Look for the line with "Given: Select uni.getUserProfile"; please transcribe it and every later line in the entries exactly, up to the end, leaving pictures out.

◆ **Available data**
⁂
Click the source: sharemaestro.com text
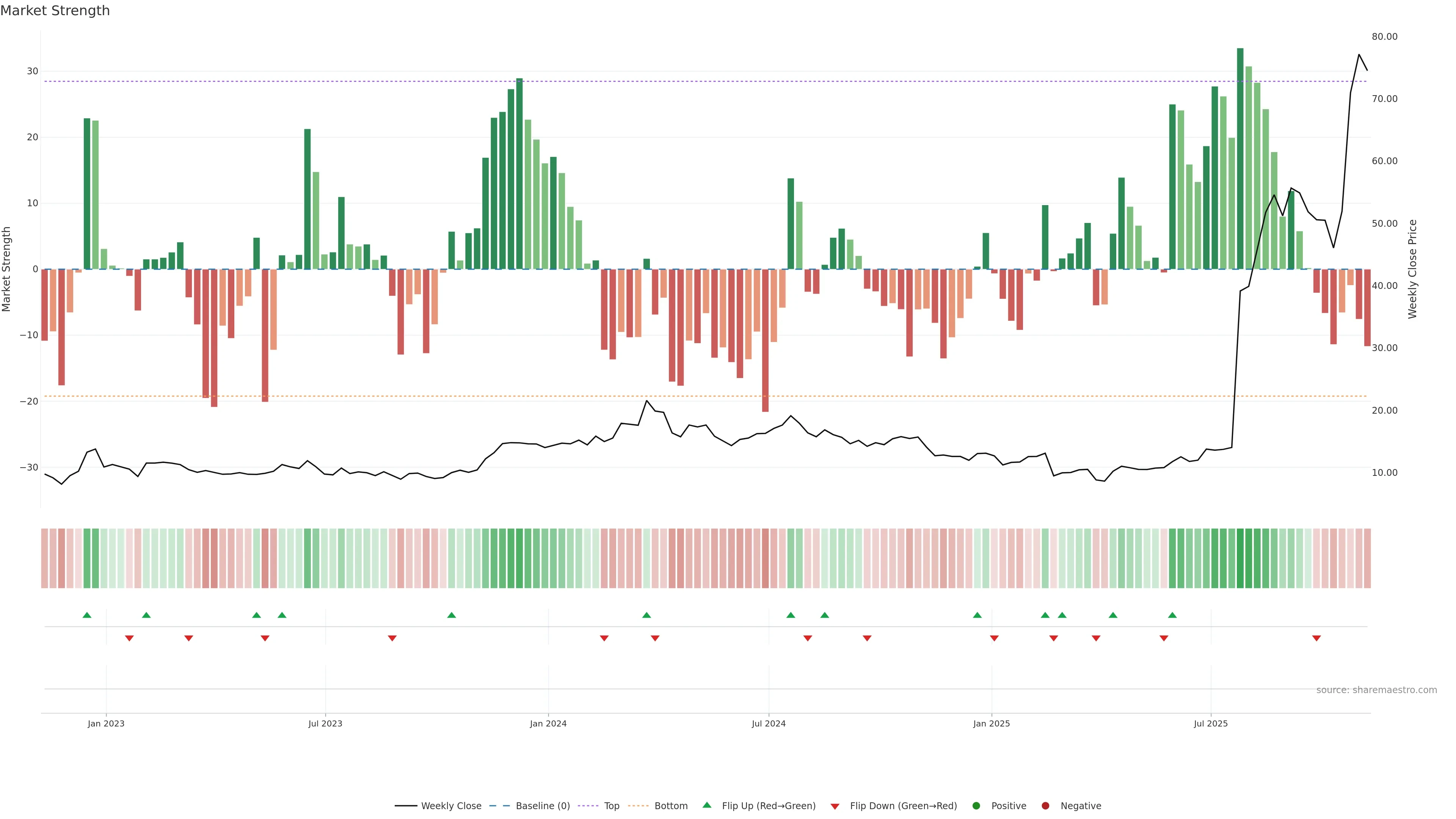This screenshot has width=1456, height=819. [x=1376, y=690]
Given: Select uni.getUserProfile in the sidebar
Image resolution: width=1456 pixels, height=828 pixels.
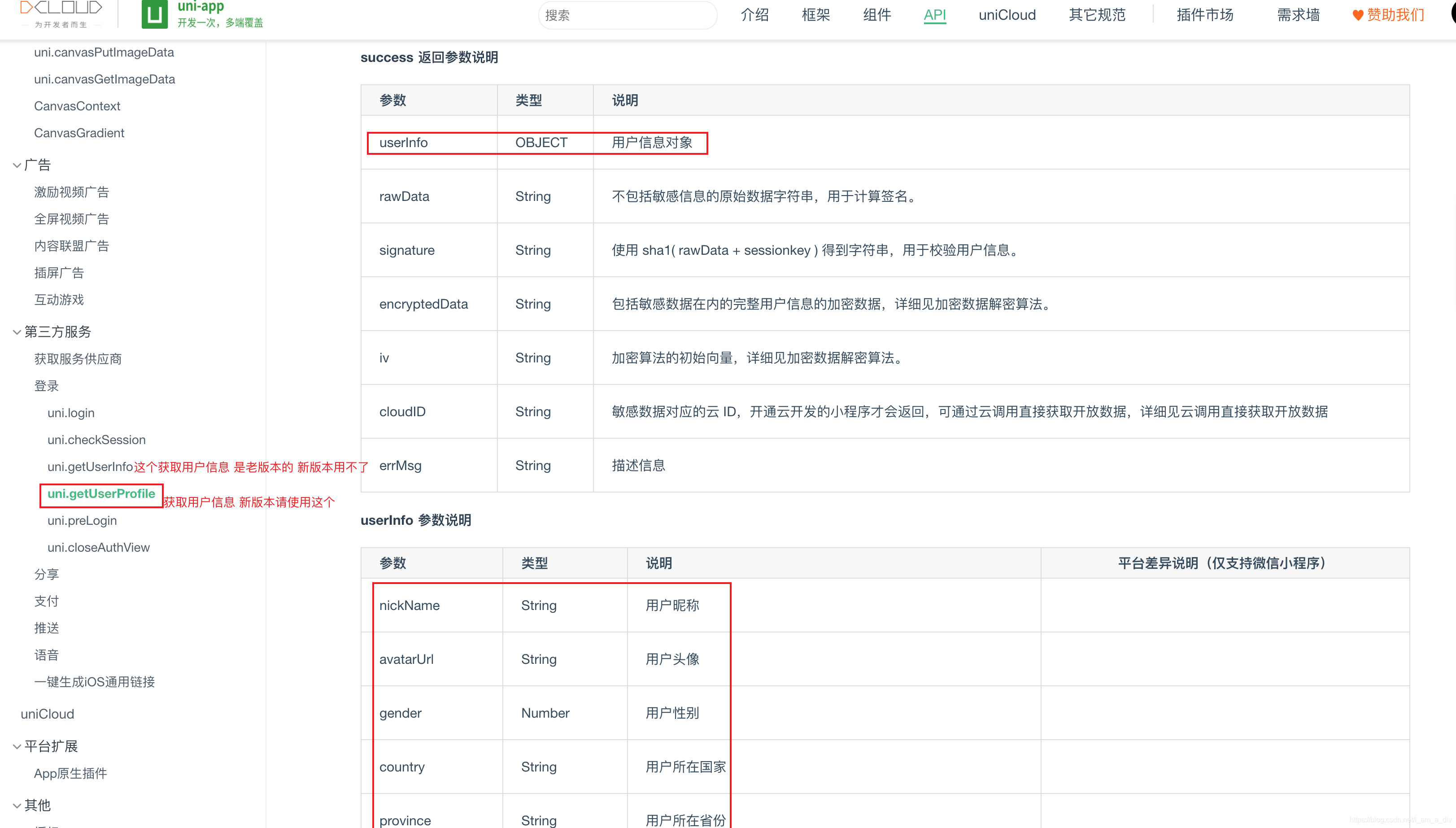Looking at the screenshot, I should coord(101,494).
⁂
◆ **Solution to this task**
Given: Select uni.getUserProfile in the sidebar
Image resolution: width=1456 pixels, height=828 pixels.
Looking at the screenshot, I should coord(101,494).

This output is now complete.